Just as all signs were pointing to a new entry-level, two–seater Porche sports car that would be smaller and cheaper than a Boxster, CEO Matthias Mueller has dispelled the rumors in a German newspaper, reports Reuters.
Any plans to introduce such a model would risk weakening the brand and alienate customers, according to Mueller. “We would do no good to the brand if we were to lose traditional Porsche customers” by pursuing a smaller Boxster model, said Mueller, in a Stuttgarter Zeitung report published over the weekend.
As recently as January, Mueller downplayed the possibility of the car’s launch, telling German business publication Wirtschaftswoche: “Possibly we need to wait until the next generation of customers before the idea of a small roadster will work for Porsche.”
Prior to Mueller’s recent words, speculation has been rife as the German sports car maker has made no secret over its desire to expand Porsche’s model portfolio, as the company aims to double annual deliveries to about 200,000 sports cars and SUVs. Right now, the Stuttgart outfit produces five models: the Boxster/Cayman series, the Cayenne, the Panamera, and of course, the 911 sports car; a fifth, the Macan compact SUV, is due out sometime next year.
Last week, German car magazine Auto Bild reported that Porsche would produce a sixth model by 2017: a smaller variant of its four-door Panamer, which would seek to compete with Mercedes-Benz E-class and CLS coupe cars. The new model was referred to as the Pajun for Panamera Junior; however, those reports appear to be unfounded, in light of Mueller’s declaration that Porsche has no immediate plans to produce any such vehicle. That said, he didn’t rule it out altogether, hinting that a smaller Panamera could be in the cards for a later date.
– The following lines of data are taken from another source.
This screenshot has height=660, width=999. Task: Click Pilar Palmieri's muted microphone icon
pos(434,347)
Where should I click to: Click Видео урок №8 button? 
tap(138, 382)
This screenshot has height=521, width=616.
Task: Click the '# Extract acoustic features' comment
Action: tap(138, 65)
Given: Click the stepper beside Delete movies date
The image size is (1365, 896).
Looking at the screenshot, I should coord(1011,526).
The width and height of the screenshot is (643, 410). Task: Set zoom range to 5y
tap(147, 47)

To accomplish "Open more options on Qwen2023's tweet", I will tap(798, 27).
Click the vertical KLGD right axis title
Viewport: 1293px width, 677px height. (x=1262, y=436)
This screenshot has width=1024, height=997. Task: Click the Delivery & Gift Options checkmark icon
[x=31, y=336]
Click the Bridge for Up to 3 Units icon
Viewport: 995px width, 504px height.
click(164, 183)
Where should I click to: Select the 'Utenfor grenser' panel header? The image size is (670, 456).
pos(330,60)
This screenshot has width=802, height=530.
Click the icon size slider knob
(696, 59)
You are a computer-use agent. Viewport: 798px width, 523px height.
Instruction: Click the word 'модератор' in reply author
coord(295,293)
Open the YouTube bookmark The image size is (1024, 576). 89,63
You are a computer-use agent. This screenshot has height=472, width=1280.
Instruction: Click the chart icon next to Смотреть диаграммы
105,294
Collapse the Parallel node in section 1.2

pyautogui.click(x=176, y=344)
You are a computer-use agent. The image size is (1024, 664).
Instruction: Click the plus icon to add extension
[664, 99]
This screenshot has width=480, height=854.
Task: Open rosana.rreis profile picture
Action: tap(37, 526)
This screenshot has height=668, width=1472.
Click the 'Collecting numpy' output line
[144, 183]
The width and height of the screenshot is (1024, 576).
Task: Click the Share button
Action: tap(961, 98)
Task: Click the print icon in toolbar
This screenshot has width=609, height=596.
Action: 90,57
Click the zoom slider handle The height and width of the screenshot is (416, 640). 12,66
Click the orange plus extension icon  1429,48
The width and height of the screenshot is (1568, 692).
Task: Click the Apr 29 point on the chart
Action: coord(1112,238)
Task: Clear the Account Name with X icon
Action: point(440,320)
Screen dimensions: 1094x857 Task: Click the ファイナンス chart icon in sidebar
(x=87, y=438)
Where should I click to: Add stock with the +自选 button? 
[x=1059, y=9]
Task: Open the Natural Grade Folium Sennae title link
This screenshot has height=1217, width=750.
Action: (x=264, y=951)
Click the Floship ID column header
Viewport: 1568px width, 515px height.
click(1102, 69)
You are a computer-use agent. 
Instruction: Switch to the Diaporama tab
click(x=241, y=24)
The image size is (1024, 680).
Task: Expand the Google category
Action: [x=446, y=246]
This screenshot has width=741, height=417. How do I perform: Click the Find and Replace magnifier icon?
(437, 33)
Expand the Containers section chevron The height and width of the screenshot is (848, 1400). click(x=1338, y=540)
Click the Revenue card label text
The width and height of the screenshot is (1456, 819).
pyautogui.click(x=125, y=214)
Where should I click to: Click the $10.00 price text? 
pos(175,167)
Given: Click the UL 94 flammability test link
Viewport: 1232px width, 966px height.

Those excited for Porsche to expand its portfolio will no doubt be disappointed at the latest news. Of course, the fact that a new entry-level model, or Panamera variant, will not be hitting showfloors anytime soon will also provide a collective sigh of relief: Many Porsche diehards already feel the brand has suffered due to the introduction of the Panamera and Cayenne. An even-cheaper Boxster or “Panamera Junior” might both be successes financially, but how well they would be received from the Porsche purists remains to be seen – and it looks like we won’t find out, at least for now.